Work instruction A = List the psychological stressors at work that the workplace suicide prevention guide names.
Work instruction B = Extend the workplace suicide prevention guide past its final sentence.

Selected text =

'''

Suicide Prevention in the Workplace: A Guide for Employers

If you are currently experiencing a mental health crisis or emergency, please call 911 or the National Suicide Prevention Lifeline at 988 or text “HOME” to 74141.

Earlier this year, national efforts to meet the needs of people struggling with mental health challenges took a step forward as 988 became the official number for the Suicide and Crisis Lifeline across the country. This line serves as an easy-to-remember universal entry point for those considering suicide or who are concerned about a loved one.

As mental health becomes a greater focus for the population at large, employers across the U.S. continue to look for ways they can strengthen their support for employees facing mental health challenges, both within the workplace and in their day-to-day lives.

For many, the question is a complex one: What role can – or should – organizations play in supporting a sensitive topic like suicide prevention?

Create opportunities for day-to-day mental health care

Studies show that psychological stressors at work – including low social support, inability to influence a person’s work environment, and high demands – are directly linked with increased sickness and absence due to diagnosed mental disorders. Fortunately, the opposite is also true: Employees who feel supported by their employer with their mental health overall are about 50% less likely to report mental health symptoms lasting five to 12 months. Here are three ways organizations can promote suicide prevention in the workplace.

'''

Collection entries
'''

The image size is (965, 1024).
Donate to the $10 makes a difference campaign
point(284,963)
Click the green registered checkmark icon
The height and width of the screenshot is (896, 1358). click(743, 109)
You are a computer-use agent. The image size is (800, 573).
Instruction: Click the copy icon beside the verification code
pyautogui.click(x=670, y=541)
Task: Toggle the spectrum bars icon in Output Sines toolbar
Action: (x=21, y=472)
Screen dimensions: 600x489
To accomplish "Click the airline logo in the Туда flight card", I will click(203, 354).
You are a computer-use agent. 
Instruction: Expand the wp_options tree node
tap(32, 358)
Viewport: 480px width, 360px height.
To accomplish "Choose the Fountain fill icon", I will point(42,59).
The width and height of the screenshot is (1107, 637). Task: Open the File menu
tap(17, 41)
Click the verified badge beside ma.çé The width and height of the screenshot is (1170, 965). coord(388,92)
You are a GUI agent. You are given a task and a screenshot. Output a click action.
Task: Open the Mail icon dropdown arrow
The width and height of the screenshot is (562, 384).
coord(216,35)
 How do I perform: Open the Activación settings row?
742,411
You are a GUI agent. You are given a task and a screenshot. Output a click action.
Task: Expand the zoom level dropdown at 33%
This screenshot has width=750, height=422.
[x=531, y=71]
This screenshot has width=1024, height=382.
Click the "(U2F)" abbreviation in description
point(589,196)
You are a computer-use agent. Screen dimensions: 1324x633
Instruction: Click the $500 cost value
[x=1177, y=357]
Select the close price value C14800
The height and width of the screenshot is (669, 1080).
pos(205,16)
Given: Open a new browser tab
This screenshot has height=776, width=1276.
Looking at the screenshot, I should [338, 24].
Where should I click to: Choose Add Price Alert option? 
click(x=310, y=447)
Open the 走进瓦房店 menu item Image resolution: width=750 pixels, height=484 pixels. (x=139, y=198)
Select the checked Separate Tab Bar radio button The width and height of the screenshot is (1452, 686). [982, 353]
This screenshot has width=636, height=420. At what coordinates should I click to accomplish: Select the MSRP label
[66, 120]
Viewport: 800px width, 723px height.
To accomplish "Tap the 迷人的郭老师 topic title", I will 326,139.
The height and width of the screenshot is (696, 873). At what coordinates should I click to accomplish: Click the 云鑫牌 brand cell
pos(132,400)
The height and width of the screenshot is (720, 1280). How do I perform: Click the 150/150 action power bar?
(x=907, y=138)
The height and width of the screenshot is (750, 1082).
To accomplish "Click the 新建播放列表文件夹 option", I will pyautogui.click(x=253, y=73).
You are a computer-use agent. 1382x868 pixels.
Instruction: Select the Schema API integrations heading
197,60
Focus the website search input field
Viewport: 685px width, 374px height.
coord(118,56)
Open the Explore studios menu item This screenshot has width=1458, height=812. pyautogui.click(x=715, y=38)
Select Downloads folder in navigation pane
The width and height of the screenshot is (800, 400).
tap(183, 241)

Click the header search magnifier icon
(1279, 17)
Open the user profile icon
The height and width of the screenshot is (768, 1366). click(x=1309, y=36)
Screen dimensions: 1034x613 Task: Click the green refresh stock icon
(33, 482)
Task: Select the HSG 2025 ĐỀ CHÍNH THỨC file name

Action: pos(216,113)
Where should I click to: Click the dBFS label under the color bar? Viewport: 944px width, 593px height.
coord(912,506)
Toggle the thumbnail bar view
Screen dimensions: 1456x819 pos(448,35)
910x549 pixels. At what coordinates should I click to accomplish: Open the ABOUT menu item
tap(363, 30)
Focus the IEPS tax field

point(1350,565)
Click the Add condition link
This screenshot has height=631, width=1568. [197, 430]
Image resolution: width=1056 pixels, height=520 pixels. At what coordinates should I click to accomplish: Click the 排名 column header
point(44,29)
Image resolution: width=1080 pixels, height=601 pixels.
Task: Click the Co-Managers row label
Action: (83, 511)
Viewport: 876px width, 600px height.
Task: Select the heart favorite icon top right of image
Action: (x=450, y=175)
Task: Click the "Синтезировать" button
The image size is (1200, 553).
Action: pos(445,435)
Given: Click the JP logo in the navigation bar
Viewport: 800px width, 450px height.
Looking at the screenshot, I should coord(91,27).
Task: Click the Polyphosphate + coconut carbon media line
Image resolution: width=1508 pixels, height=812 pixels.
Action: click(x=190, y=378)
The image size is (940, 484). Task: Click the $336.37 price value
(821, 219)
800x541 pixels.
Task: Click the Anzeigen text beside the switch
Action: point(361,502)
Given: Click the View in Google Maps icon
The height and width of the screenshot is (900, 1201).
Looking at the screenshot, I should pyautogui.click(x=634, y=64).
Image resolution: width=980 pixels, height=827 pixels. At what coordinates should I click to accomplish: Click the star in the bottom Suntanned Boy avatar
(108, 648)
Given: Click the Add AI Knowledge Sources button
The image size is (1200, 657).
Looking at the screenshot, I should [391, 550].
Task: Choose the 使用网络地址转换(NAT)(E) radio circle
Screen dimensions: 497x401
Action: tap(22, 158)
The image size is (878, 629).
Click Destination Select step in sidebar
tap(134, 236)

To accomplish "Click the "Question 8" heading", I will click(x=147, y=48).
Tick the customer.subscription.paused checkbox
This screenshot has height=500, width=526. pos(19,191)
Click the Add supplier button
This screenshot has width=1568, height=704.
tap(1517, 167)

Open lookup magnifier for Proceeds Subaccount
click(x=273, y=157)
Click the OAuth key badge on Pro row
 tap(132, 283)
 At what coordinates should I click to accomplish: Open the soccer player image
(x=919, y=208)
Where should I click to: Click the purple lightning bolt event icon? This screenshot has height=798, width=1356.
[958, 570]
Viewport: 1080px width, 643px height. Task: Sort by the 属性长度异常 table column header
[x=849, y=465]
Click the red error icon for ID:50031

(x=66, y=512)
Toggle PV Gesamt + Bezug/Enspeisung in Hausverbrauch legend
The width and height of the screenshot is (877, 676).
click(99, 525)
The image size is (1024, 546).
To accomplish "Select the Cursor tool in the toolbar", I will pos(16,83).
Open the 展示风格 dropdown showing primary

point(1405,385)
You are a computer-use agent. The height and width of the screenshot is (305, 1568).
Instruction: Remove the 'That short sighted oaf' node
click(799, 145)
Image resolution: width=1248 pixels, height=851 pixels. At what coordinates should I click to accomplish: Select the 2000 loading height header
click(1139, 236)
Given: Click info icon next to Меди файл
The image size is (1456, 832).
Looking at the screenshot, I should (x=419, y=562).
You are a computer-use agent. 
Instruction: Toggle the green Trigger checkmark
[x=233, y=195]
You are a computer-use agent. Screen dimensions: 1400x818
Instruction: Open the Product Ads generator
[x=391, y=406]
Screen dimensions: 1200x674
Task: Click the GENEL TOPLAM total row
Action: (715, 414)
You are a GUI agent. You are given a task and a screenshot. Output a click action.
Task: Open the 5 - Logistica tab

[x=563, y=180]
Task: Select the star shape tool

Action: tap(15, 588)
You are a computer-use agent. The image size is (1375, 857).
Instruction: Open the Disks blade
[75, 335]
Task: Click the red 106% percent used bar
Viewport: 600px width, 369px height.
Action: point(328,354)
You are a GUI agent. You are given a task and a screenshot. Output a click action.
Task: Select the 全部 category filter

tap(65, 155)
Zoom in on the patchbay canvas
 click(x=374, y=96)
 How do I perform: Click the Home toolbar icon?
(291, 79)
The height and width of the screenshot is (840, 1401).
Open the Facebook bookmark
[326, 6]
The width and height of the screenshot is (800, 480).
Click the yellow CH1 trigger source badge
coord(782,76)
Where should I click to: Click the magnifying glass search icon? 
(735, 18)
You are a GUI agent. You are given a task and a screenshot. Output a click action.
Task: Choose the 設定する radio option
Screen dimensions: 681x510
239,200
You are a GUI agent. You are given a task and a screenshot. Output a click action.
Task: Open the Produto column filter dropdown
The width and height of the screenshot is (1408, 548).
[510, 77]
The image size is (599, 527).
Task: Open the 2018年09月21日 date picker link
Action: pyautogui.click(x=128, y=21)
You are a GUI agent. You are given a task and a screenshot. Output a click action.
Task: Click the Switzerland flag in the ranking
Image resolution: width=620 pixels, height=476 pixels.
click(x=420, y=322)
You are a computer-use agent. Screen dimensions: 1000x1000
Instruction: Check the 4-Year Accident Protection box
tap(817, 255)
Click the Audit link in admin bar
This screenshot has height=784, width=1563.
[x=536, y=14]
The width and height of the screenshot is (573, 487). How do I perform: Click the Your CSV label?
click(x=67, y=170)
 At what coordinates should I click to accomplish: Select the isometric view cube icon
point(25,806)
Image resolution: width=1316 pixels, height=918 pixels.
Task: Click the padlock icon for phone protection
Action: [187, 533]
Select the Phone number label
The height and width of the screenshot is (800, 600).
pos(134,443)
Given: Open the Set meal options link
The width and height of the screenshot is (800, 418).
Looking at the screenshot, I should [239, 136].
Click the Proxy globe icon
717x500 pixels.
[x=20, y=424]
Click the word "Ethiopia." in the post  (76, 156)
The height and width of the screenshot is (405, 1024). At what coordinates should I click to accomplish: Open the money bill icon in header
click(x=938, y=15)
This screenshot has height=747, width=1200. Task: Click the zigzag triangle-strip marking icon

'''

Task answer A =
low social support
inability to influence a person's work environment
high demands

Task answer B =
Make behavioral health services accessible

Providing convenient access to both in-person and virtual counseling appointments can make sure that employees can seek out professional help long-term, no matter how far they are from the office or work site. For dispersed workforces and dependent populations, digital access especially can mean the difference between feeling supported during crisis versus isolated and alone.

Implement and publicize Employee Assistance Programs (EAPs)

For crisis situations, Employee Assistance Programs (EAPs) are short-term, typically no-cost intervention programs for immediate challenges including addiction, grief support, and financial counseling. By providing organization-wide resources that address stress factors outside the workplace, employers can clear the path to deescalate some of the top circumstances that increase suicide risk.

Encourage a work culture of emotional wellbeing

According to the U.S. Surgeon General’s Framework for Mental Health & Wellbeing, the five greatest predictors of emotional wellbeing at work are protection from harm, connection and community, work-life harmony, a sense of mattering at work, and opportunities for growth. By destigmatizing conversations around mental health and supporting it through efforts like designated mental health days, time for therapy during the workday, and training for people leaders, organizations can support their employees through the good and bad times.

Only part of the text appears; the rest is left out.